■ Excerpted text

_ _ _ _ _

Returns: CoderType representing the mapping.

| Param | Description | | -------- | -------------------------------------------------------- | | inner | CoderType for encoded values. | | variants | Object mapping string representations to encoded values. |

// Map between numbers and strings
const numberMap = P.map(P.U8, {
  one: 1,
  two: 2,
  three: 3,
});

// Map between byte arrays and strings
const byteMap = P.map(P.bytes(2, false), {
  ab: Uint8Array.from([0x61, 0x62]),
  cd: Uint8Array.from([0x63, 0x64]),
});

P.tag

Tagged union of CoderTypes, where the tag value determines which CoderType to use. The decoded value will have the structure { TAG: number, data: ... }.

| Param | Description | | -------- | ---------------------------------------- | | tag | CoderType for the tag value. | | variants | Object mapping tag values to CoderTypes. |

// Tagged union of array, string, and number
// Depending on the value of the first byte, it will be decoded as an array, string, or number.
const taggedUnion = P.tag(P.U8, {
  0x01: P.array(P.U16LE, P.U8),
  0x02: P.string(P.U8),
  0x03: P.U32BE,
});

const encoded = taggedUnion.encode({ TAG: 0x01, data: 'hello' }); // Encodes the string 'hello' with tag 0x01
const decoded = taggedUnion.decode(encoded); // Decodes the encoded value back to { TAG: 0x01, data: 'hello' }

P.mappedTag

Mapping between encoded values, string representations, and CoderTypes using a tag CoderType.

_ _ _ _ _

■ Given instruction 1
Name every constant that the code in the coder documentation excerpt declares with `const`.
■ Given instruction 2
Write the next part of the coder documentation excerpt, starting after its final sentence.

■ Data section

_ _ _ _ _

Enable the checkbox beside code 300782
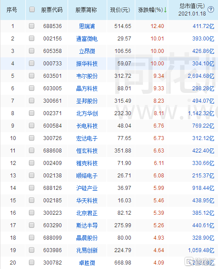 pyautogui.click(x=32, y=262)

_ _ _ _ _

■ Task response 1
numberMap, byteMap, taggedUnion, encoded, decoded

■ Task response 2
| Param | Description | | -------- | ---------------------------------------------------------------------- | | tagCoder | CoderType for the tag value. | | variants | Object mapping string representations to [tag value, CoderType] pairs. |

const cborValue: P.CoderType<CborValue> = P.mappedTag(P.bits(3), {
  uint: [0, cborUint], // An unsigned integer in the range 0..264-1 inclusive.
  negint: [1, cborNegint], // A negative integer in the range -264..-1 inclusive
  bytes: [2, P.lazy(() => cborLength(P.bytes, cborValue))], // A byte string.
  string: [3, P.lazy(() => cborLength(P.string, cborValue))], // A text string (utf8)
  array: [4, cborArrLength(P.lazy(() => cborValue))], // An array of data items
  map: [5, P.lazy(() => cborArrLength(P.tuple([cborValue, cborValue])))], // A map of pairs of data items
  tag: [6, P.tuple([cborUint, P.lazy(() => cborValue)] as const)], // A tagged data item ("tag") whose tag number
  simple: [7, cborSimple], // Floating-point numbers and simple values, as well as the "break" stop code
});

Padding, prefix, magic

P.padLeft

Pads a CoderType with a specified block size and padding function on the left side.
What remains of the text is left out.